▶ **Directions for this task**:
Copy the data verbatim, starting at the line containing "Image resolution: width=1920" and ending at the line containing "point(1307,816)", both included. Omit the pictures.

▶ **Recorded data**:
Begin

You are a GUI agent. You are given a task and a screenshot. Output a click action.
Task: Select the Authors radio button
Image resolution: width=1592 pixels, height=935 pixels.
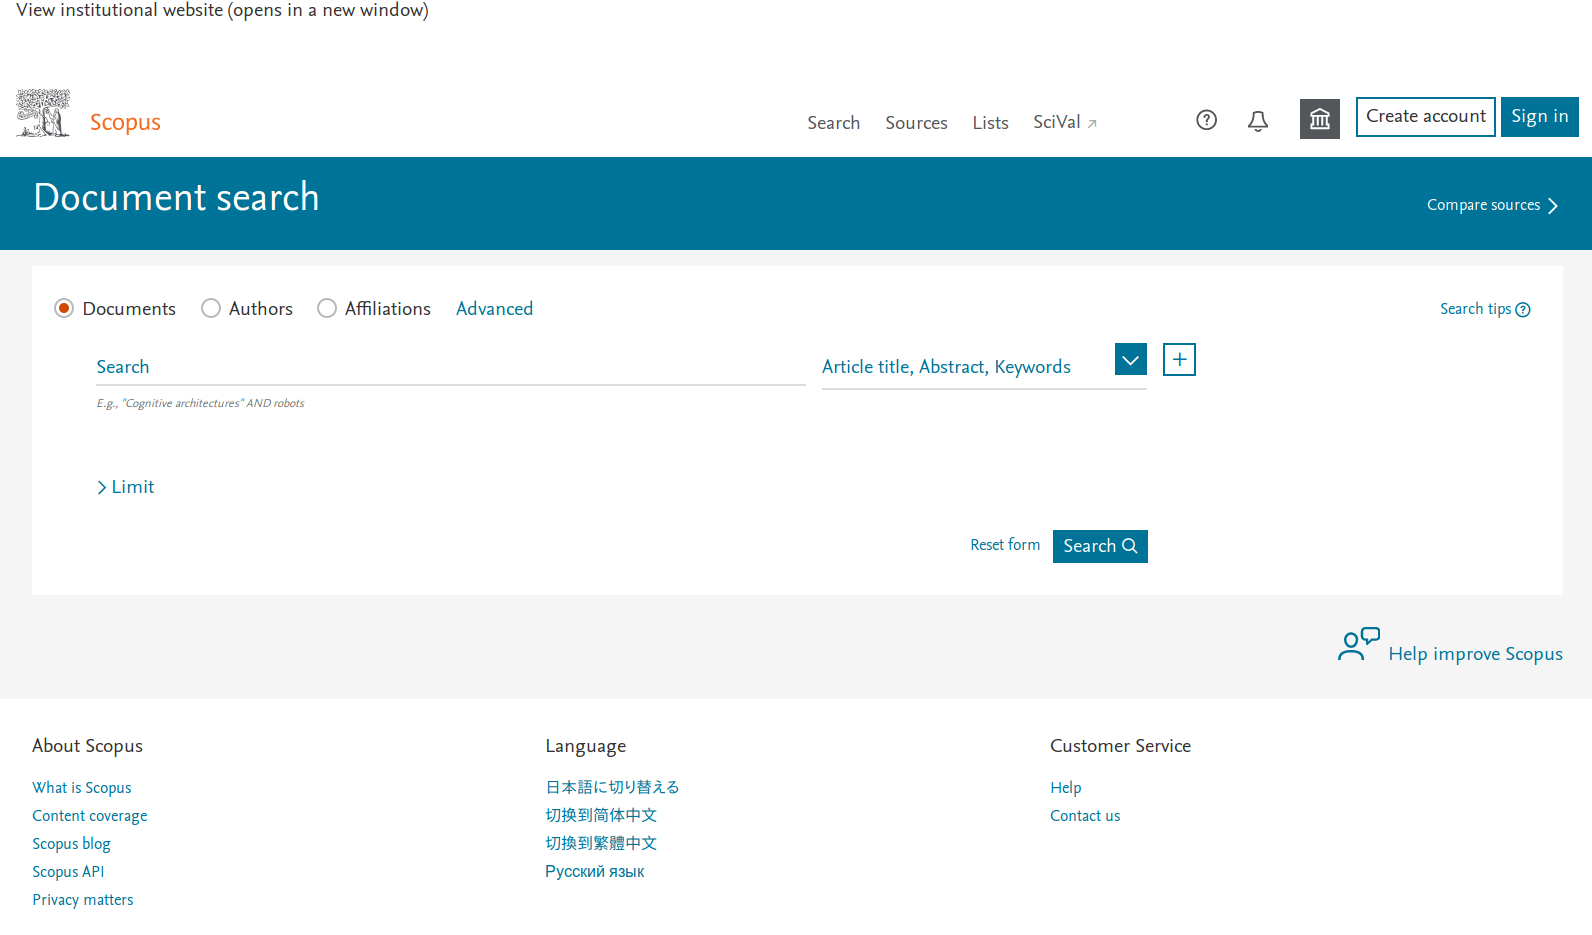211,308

End
Begin

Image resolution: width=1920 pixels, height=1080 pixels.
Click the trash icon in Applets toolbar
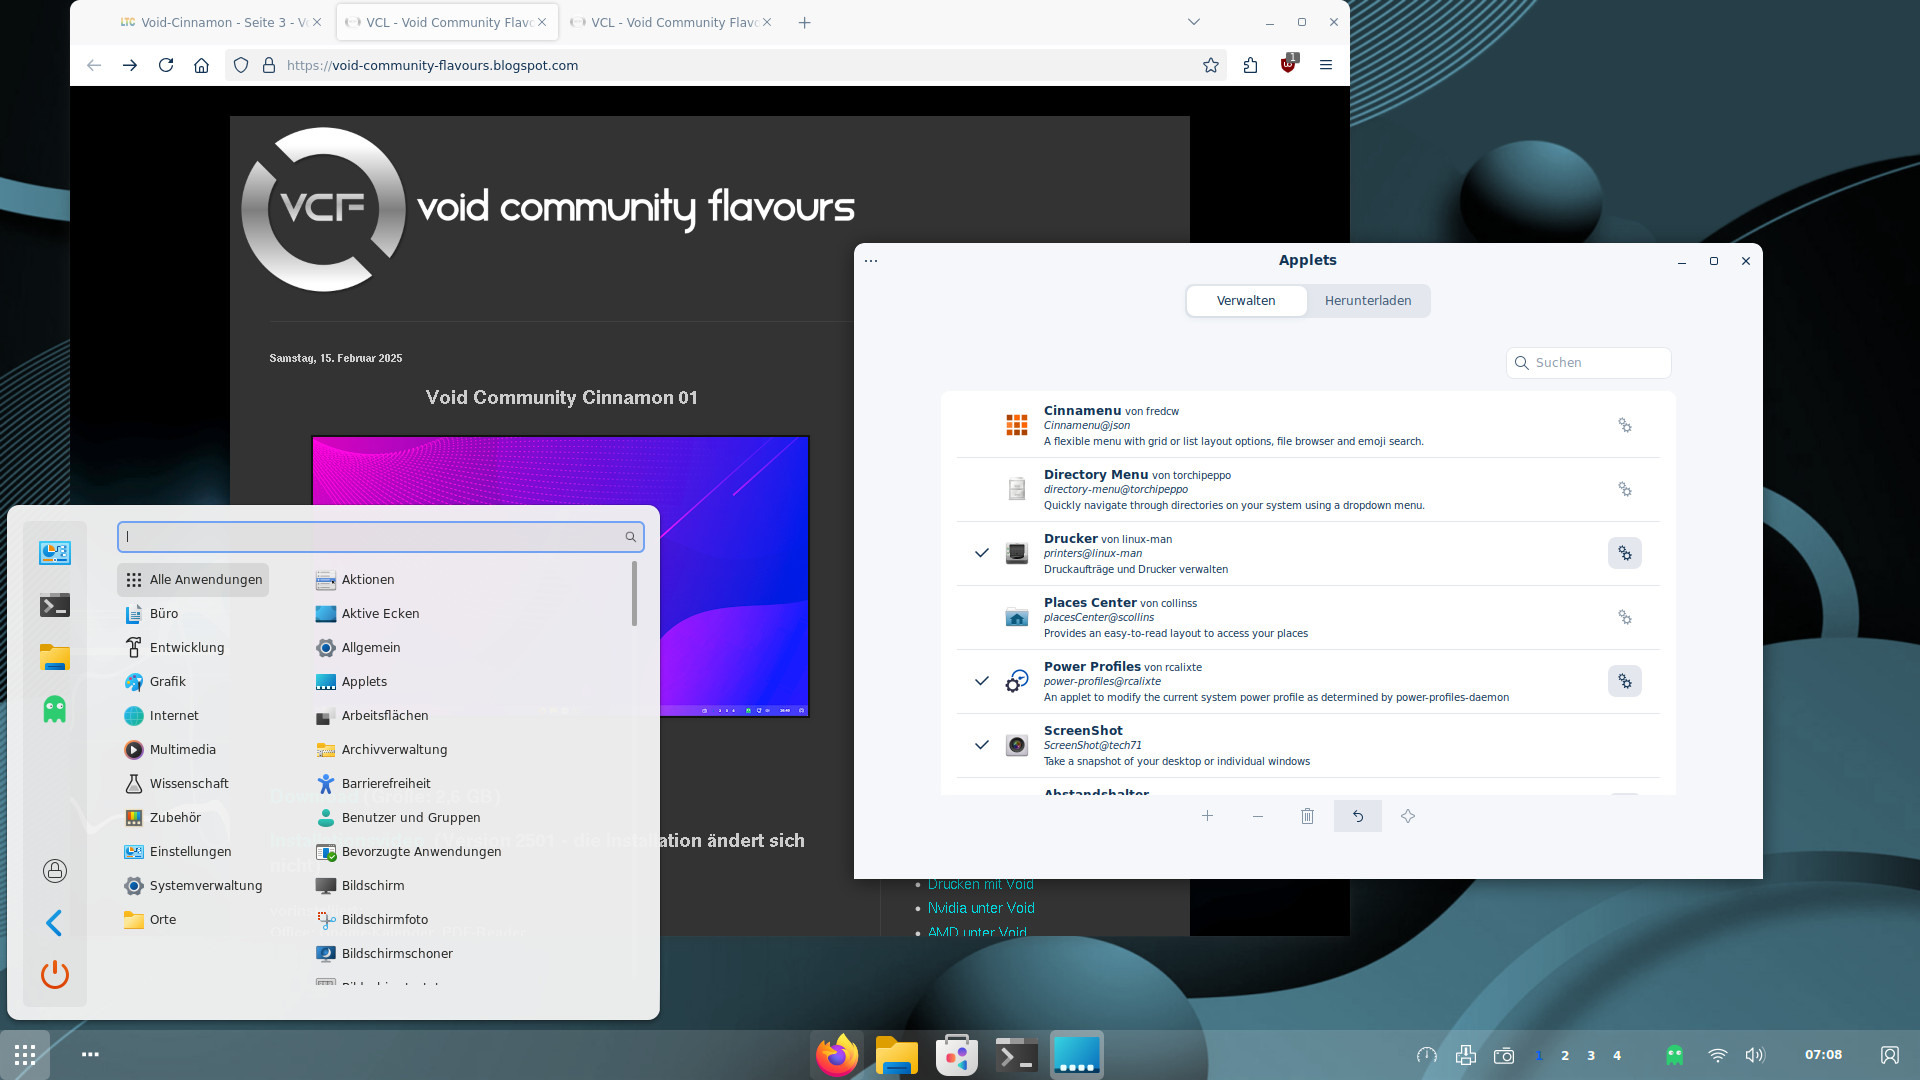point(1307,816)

End
Begin

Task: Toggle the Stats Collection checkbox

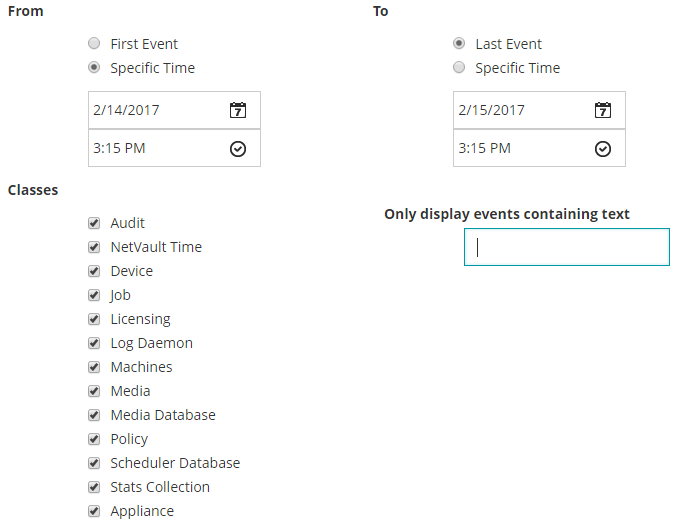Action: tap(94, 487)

End

▶ **Response to the exercise**:
Image resolution: width=1920 pixels, height=1080 pixels.
Click the trash icon in Applets toolbar
point(1307,816)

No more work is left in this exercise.